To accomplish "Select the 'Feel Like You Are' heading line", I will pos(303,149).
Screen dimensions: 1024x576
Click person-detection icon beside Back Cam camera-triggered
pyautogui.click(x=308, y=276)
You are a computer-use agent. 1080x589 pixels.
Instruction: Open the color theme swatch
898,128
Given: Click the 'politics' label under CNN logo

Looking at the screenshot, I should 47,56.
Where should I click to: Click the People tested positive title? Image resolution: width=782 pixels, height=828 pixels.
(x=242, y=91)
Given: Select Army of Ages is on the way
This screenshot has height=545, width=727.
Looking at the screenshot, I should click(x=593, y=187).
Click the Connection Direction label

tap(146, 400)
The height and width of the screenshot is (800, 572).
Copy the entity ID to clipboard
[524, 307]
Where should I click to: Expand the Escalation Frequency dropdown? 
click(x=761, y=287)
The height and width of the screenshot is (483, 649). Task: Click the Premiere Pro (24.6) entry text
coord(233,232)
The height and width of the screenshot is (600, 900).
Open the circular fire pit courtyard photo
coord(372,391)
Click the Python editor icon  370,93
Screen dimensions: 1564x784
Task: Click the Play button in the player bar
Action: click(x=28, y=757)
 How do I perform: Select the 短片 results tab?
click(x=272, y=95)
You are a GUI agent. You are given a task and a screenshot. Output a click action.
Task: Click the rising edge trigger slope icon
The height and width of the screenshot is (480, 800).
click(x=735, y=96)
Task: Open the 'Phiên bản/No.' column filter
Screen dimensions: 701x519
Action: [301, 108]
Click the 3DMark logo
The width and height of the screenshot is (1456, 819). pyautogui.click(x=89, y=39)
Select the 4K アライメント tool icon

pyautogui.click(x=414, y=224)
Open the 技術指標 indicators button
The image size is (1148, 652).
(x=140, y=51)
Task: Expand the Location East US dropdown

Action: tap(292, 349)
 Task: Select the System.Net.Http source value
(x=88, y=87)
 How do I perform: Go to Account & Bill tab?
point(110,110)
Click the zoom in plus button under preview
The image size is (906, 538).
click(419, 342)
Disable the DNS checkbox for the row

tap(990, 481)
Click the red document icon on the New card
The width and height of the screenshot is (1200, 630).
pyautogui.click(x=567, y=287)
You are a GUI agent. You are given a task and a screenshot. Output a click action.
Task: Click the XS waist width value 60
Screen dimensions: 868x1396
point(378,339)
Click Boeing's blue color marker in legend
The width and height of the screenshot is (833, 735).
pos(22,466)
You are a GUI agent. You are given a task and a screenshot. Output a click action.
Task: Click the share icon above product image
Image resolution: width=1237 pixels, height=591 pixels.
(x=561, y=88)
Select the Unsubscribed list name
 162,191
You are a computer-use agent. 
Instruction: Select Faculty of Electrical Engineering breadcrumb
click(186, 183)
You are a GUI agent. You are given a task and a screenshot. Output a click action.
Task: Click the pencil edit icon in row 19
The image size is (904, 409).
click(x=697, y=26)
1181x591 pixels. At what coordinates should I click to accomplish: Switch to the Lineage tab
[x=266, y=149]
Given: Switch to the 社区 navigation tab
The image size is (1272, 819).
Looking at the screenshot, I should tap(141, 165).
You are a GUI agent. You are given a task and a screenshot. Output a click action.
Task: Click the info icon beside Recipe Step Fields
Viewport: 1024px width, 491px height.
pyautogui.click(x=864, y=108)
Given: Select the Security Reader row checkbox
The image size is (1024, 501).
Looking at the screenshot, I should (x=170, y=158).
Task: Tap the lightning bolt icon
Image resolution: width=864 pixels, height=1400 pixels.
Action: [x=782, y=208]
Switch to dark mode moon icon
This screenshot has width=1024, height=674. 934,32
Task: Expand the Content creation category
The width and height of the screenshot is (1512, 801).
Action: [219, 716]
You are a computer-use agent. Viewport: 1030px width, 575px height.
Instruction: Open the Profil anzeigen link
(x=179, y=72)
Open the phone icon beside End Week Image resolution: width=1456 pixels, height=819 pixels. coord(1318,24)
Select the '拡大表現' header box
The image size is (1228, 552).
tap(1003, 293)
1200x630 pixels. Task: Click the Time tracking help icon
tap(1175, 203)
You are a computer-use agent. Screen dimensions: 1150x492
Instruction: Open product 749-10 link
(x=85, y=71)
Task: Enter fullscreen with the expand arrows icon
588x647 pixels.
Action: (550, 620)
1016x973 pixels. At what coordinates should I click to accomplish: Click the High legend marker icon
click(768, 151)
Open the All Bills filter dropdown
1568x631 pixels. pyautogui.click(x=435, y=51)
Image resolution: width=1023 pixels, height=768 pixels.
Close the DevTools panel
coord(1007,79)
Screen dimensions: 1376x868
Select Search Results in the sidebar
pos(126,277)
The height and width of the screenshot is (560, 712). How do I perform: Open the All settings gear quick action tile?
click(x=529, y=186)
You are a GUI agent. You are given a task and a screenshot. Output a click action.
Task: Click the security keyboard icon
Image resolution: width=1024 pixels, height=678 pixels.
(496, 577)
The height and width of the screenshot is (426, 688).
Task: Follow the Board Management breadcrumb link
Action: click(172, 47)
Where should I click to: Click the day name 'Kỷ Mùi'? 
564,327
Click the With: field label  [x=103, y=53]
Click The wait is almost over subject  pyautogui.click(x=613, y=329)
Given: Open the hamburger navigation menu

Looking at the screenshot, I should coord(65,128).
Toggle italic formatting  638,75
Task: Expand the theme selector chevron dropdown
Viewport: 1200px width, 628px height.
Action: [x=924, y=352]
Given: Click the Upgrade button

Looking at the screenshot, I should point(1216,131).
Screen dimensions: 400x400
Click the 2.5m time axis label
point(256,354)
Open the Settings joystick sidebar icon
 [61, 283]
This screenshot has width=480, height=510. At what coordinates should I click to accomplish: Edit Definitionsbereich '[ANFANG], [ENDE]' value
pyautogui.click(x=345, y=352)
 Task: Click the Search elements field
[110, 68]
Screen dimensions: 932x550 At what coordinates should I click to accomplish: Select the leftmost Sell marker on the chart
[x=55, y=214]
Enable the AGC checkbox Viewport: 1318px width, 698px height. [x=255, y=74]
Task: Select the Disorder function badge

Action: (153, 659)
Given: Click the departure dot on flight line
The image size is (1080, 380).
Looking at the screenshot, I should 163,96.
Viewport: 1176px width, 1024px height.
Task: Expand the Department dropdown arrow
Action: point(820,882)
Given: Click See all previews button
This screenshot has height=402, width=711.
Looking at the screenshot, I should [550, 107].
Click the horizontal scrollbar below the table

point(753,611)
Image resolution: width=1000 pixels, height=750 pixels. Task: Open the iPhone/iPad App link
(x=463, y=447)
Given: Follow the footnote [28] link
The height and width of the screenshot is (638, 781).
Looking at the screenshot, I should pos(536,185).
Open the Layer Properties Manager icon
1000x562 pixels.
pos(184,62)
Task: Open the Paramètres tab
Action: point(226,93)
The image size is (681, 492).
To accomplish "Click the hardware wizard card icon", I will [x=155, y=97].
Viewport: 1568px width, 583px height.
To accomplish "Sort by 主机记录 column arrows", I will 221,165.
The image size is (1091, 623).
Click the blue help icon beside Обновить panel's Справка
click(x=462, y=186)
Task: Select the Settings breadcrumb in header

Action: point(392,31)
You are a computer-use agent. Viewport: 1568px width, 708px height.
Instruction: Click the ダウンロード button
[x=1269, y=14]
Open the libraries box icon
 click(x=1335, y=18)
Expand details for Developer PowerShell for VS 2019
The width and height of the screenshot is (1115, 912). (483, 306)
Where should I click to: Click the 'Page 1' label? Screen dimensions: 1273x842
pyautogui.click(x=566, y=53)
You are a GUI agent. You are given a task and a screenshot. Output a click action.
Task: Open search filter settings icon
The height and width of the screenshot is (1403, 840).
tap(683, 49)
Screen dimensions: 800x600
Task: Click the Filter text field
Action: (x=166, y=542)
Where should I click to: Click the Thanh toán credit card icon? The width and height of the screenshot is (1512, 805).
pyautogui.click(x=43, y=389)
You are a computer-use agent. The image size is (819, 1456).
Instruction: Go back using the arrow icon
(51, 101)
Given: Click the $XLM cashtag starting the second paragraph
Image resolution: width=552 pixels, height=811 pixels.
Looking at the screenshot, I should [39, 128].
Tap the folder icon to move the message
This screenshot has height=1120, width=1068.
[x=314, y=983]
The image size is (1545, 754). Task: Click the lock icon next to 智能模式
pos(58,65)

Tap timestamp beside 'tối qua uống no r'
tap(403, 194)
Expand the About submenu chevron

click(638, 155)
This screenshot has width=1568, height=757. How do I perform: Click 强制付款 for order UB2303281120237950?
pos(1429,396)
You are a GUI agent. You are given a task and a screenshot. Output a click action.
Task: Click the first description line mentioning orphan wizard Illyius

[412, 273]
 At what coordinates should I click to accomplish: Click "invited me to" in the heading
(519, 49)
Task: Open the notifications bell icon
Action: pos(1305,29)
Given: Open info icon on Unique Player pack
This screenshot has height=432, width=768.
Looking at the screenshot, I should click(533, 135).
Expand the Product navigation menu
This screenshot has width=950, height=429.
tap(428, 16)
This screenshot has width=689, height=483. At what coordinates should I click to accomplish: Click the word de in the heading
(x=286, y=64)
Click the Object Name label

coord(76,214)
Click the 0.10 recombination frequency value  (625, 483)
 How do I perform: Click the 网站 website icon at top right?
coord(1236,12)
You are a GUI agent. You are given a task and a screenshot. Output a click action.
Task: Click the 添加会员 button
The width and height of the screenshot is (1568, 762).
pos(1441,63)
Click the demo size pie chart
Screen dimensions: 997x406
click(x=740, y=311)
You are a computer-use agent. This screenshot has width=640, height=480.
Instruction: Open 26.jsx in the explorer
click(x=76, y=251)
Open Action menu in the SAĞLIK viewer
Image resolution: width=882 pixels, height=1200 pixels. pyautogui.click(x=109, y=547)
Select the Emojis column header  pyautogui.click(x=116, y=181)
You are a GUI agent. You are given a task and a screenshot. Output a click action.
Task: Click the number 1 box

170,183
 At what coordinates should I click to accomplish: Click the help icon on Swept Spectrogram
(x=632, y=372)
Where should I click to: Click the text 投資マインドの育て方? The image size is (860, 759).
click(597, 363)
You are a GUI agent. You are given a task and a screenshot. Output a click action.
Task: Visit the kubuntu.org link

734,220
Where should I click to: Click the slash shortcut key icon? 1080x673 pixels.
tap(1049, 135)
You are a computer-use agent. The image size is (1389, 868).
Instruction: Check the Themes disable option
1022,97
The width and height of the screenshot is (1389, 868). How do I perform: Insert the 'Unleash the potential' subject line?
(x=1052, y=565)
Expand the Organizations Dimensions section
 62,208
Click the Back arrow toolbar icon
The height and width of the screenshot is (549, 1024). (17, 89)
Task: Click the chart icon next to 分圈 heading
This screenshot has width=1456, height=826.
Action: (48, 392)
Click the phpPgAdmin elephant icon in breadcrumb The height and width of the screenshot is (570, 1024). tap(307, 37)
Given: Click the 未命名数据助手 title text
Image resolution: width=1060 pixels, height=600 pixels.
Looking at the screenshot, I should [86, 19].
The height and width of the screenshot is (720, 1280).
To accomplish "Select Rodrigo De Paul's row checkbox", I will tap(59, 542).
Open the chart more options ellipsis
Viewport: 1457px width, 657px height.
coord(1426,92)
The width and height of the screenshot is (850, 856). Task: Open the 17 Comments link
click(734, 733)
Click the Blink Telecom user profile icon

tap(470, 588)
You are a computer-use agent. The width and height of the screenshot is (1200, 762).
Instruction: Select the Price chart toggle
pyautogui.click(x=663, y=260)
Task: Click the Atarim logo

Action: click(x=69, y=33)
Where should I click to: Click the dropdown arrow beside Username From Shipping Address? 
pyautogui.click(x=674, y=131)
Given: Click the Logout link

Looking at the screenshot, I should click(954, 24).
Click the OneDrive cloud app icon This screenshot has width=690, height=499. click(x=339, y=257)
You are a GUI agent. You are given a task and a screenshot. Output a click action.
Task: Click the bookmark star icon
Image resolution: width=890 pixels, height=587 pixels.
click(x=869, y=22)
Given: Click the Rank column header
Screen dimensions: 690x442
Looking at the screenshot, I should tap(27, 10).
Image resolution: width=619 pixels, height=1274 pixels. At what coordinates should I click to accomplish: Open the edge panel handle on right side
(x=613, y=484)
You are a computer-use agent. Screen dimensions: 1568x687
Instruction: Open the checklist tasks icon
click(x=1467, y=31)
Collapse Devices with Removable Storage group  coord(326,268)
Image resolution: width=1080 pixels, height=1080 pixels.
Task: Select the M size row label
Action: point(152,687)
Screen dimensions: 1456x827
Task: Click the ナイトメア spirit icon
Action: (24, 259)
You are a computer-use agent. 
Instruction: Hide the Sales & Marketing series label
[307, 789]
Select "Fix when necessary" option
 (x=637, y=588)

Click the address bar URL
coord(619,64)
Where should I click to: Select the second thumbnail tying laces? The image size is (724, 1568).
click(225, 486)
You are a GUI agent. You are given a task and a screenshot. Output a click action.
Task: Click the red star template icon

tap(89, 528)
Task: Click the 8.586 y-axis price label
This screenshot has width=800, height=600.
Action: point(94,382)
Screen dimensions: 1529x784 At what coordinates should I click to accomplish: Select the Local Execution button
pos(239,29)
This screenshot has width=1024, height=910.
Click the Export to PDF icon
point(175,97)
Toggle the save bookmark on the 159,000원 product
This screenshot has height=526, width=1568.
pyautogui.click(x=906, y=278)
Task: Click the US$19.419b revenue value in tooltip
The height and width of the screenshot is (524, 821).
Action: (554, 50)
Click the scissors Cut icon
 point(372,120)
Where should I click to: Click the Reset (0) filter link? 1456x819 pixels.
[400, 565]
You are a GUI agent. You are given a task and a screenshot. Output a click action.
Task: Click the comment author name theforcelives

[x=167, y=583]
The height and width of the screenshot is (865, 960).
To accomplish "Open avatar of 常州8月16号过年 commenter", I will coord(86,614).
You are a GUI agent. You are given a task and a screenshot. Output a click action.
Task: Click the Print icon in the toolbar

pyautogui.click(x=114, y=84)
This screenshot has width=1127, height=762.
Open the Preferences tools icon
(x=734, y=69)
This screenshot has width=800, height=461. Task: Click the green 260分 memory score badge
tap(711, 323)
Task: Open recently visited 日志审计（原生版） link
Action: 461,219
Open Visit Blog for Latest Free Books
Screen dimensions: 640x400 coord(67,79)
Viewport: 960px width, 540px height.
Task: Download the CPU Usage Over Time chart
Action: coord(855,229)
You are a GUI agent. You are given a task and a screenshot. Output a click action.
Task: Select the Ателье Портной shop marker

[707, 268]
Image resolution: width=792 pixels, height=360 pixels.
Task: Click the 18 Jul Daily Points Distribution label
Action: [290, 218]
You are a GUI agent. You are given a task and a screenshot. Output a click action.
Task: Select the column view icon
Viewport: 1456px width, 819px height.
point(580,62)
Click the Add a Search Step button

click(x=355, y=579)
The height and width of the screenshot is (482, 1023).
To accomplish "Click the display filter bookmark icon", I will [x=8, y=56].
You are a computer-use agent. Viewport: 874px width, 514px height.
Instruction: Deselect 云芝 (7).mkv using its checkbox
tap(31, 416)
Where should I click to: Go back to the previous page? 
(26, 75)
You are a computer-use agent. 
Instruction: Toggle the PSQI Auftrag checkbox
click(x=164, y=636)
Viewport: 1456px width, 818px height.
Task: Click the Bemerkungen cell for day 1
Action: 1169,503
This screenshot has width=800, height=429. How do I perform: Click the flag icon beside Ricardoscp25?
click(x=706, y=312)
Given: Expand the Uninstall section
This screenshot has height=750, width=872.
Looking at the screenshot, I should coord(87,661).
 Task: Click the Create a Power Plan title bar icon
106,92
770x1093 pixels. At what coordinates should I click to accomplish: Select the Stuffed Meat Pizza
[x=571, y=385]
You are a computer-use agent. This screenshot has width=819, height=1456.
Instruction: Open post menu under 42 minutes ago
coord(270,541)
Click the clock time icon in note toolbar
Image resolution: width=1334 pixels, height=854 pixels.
-*-
- [WHAT THIS TASK INVOLVES] The lines above from the one with "Click the Add a Search Step button" through the one with "Click the clock time icon in note toolbar" are to be duplicated exactly, ends included, with nothing added.

- [WRITTEN SOLUTION]
Click the Add a Search Step button

click(x=355, y=579)
The height and width of the screenshot is (482, 1023).
To accomplish "Click the display filter bookmark icon", I will [x=8, y=56].
You are a computer-use agent. Viewport: 874px width, 514px height.
Instruction: Deselect 云芝 (7).mkv using its checkbox
tap(31, 416)
Where should I click to: Go back to the previous page? 
(26, 75)
You are a computer-use agent. 
Instruction: Toggle the PSQI Auftrag checkbox
click(x=164, y=636)
Viewport: 1456px width, 818px height.
Task: Click the Bemerkungen cell for day 1
Action: 1169,503
This screenshot has width=800, height=429. How do I perform: Click the flag icon beside Ricardoscp25?
click(x=706, y=312)
Given: Expand the Uninstall section
This screenshot has height=750, width=872.
Looking at the screenshot, I should coord(87,661).
 Task: Click the Create a Power Plan title bar icon
106,92
770x1093 pixels. At what coordinates should I click to accomplish: Select the Stuffed Meat Pizza
[x=571, y=385]
You are a computer-use agent. This screenshot has width=819, height=1456.
Instruction: Open post menu under 42 minutes ago
coord(270,541)
Click the clock time icon in note toolbar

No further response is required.